Employment contracts need not necessarily be in writing. However, where no written contract is signed, a private sector employer must provide the employee with some minimum information in accordance with the Information to Employees Regulations (SL 452.83). A contract must also, at a minimum, contain details such as:
- the date of commencement of employment;
- the period of probation;
- the normal rates of wages payable;
- the overtime rates of wages payable;
- the normal hours of work;
- the periodicity of wage payments;
- in the case of a fixed or definite contract of employment, the expected or agreed duration of the contract;
- the paid holidays, and the vacation leave, sick leave and other leave to which the employee is entitled;
- the conditions under which fines may be imposed by the employer;
- the title, grade, nature or category of work for which the employee is employed;
- any notice periods to be observed by the employer and the employee;
- the collective agreement, if any, governing the employee’s conditions of work; and
- any other relevant or applicable condition of employment.

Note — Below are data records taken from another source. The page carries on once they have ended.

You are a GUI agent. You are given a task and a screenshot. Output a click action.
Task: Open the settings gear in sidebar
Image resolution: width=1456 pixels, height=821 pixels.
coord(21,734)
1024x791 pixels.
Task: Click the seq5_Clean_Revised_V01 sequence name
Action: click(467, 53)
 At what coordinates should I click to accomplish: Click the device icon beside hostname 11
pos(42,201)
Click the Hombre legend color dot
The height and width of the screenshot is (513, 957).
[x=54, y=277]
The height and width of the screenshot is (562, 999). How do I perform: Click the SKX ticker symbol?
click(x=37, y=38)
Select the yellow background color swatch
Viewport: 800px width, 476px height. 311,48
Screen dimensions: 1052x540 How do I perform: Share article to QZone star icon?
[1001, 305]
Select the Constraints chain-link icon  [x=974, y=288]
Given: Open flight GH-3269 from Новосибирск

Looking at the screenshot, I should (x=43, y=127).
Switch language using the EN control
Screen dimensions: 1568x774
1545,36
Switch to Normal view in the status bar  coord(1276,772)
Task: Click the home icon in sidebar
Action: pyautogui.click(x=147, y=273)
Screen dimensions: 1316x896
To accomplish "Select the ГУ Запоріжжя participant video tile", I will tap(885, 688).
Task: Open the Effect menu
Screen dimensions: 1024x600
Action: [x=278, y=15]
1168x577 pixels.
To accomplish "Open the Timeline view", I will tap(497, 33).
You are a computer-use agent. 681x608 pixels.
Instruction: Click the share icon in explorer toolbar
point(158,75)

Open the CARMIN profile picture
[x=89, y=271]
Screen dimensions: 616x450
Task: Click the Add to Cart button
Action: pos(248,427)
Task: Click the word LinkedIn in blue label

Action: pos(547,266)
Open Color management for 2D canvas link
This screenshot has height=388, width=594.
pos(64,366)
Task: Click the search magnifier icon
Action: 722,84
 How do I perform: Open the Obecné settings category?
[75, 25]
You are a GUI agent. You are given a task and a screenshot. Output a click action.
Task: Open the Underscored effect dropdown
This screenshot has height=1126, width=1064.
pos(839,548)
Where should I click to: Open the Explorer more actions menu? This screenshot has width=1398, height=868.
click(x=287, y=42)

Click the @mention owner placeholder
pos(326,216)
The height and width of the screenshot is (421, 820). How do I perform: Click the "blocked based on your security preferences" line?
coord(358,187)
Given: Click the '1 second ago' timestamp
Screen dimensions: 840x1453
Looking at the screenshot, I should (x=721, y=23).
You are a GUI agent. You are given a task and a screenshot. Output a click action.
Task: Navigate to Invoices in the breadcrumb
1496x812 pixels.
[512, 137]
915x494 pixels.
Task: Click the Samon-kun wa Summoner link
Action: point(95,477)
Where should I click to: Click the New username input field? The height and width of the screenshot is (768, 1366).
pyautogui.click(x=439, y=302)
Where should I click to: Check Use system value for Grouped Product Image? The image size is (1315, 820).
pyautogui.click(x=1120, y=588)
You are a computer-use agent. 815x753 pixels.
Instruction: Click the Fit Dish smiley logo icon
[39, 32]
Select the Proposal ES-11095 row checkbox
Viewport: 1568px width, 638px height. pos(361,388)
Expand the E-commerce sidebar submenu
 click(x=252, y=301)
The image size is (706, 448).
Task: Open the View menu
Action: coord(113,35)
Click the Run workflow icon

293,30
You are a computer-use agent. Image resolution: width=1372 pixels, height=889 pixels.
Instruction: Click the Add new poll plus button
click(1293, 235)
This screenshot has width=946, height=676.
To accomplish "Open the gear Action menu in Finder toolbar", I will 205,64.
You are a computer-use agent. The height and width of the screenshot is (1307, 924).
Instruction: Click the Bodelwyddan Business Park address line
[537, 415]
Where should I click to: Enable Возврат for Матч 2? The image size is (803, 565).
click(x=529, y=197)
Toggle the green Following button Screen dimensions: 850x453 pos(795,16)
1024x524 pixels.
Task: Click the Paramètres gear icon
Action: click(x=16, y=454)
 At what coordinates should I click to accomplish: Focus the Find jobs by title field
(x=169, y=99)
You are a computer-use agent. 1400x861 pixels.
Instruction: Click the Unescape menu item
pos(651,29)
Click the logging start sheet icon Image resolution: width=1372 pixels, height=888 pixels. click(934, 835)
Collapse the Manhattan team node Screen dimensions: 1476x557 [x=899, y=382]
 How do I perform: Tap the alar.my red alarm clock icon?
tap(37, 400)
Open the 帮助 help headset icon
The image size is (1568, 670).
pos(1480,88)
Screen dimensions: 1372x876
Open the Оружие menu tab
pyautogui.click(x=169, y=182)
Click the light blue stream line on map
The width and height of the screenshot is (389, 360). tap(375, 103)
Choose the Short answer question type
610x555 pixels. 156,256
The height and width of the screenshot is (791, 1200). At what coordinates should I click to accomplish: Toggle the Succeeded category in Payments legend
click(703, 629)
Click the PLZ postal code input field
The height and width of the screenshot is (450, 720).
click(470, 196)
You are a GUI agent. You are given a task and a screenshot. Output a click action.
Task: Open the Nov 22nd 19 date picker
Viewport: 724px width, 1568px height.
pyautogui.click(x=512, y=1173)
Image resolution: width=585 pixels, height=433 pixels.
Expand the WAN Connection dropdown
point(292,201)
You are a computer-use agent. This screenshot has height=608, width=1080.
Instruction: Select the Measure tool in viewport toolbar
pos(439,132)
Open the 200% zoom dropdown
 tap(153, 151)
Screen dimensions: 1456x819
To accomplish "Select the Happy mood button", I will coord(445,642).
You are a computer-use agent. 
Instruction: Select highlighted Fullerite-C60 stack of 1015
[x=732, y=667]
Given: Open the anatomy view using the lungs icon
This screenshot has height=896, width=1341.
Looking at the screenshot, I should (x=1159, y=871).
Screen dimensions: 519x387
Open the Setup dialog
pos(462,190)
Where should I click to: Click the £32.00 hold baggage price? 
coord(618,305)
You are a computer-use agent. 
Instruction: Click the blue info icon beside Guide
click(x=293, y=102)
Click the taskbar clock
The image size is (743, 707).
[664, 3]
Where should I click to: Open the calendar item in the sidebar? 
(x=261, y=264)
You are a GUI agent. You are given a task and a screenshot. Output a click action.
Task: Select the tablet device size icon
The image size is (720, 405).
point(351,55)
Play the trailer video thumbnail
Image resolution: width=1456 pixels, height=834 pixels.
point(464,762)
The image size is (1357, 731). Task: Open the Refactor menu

Additional rules apply if the employee is employed to work abroad or is an outworker.
These regulations, and the information which employers must give to employees, will be amended in the near future in view of the aforementioned new EU directive.
Of particular relevance is that Chapter 452 of the Laws of Malta includes a provision intended to ascertain a minimum level of protection for employees. In summary, if any contract (including a collective agreement) provides for any conditions of employment (including conditions relating to the termination of the contract) which are less favourable to the employee than those specified in the law, such conditions shall be deemed substituted by the minimum employment conditions provided at law. This is a special derogation from the general civil law principle that a contract is deemed to be the law between the parties.
Maltese law does not expressly regulate implied clauses in employment contracts. However, certain obligations are deemed to arise by implication, such as the obligation of an employee to act in the best interest of the employer – an implied obligation which has often been upheld by the Industrial Tribunal and courts despite the lack of any stipulated term.
Maltese law also caters for temporary agency worker arrangements, regulated by the Temporary Agency Workers Regulations (SL 452.106). This means that a worker who has entered into a contract of employment or an employment relationship with a temporary work agency will be assigned, whether on a regular or an irregular basis, to a user undertaking to work temporarily under its supervision and direction. Specific rules apply to this type of arrangement seeking to protect the worker during an assignment. No employment relationship is created with the user undertaking. Rather, even during an assignment, the worker remains an employee of the temporary agency – this being any natural or legal person that enters into contracts of employment or employment relationships with temporary agency workers and that assigns, whether on a regular or irregular basis, temporary agency workers to user undertakings to work there temporarily under their supervision and direction, whether or not such activity is the main or ancillary activity of the temporary work agency.